§ **Objective**
Reproduce every one of the items below word for word, but leave the pictures out of your answer.

§ **Data extract**
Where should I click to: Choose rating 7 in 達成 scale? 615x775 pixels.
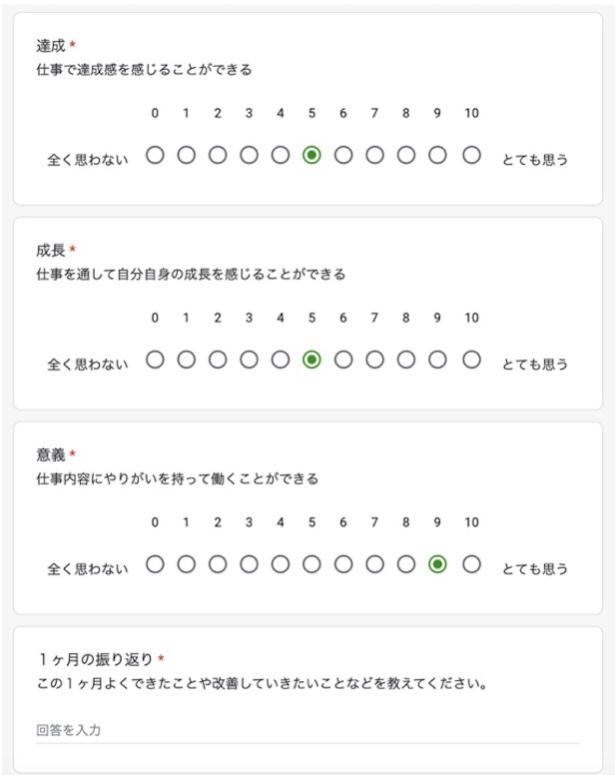[x=375, y=155]
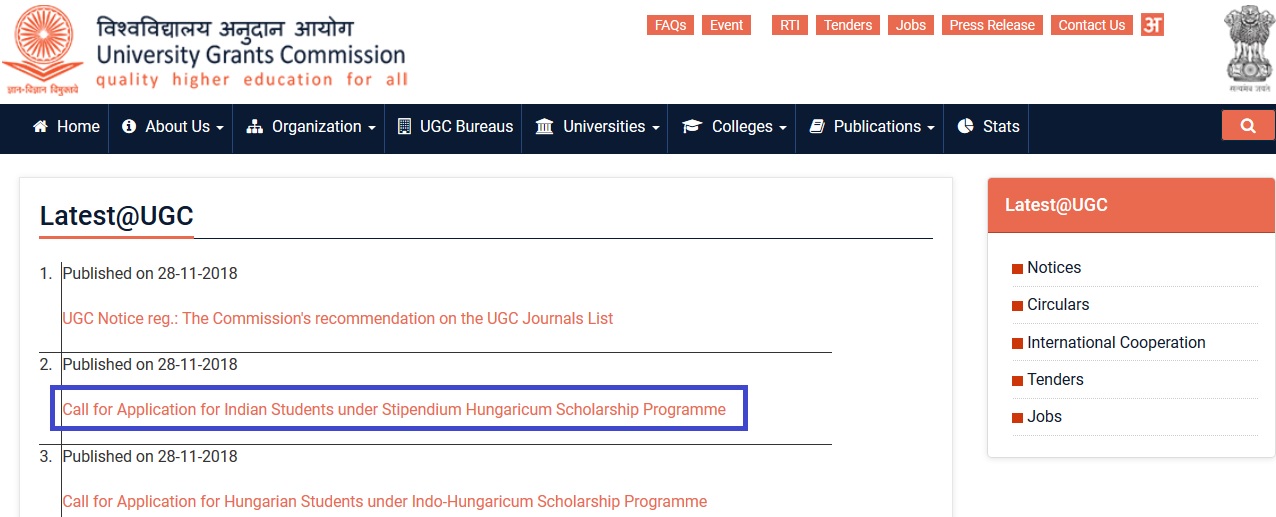Open the FAQs page
This screenshot has height=517, width=1276.
(x=670, y=25)
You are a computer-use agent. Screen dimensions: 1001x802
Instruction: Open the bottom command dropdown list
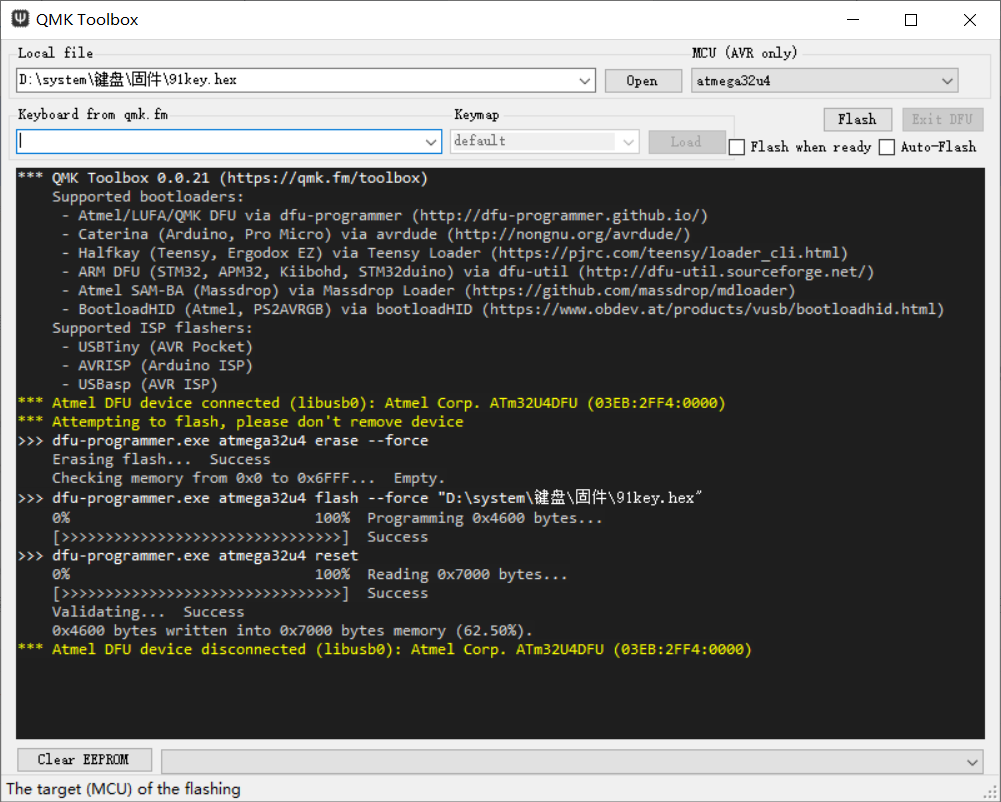click(x=973, y=762)
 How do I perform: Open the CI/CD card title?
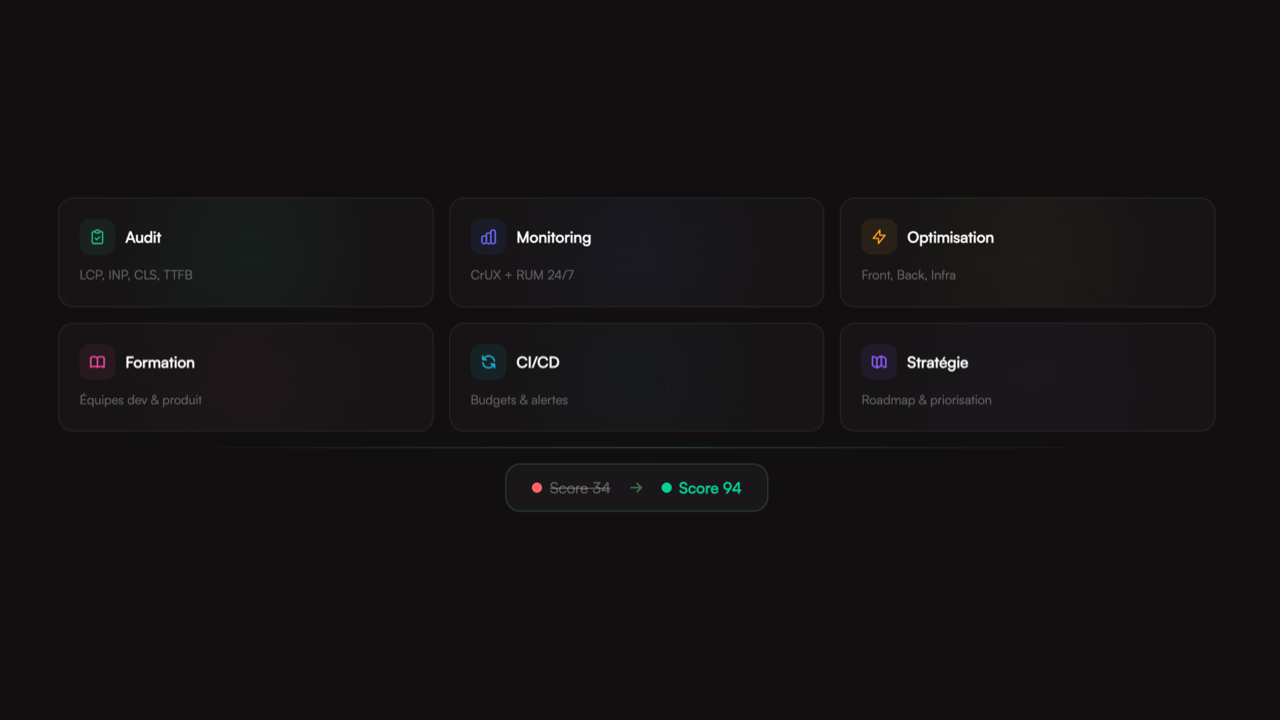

§ **Result of this exercise**
Where should I click to: Choose rating 7 in 達成 scale? 615x775 pixels.
[x=375, y=155]
Open the FAQs page
This screenshot has height=517, width=1276.
(x=670, y=25)
You are a computer-use agent. Screen dimensions: 1001x802
Instruction: Open the bottom command dropdown list
click(x=973, y=762)
 How do I perform: Open the CI/CD card title?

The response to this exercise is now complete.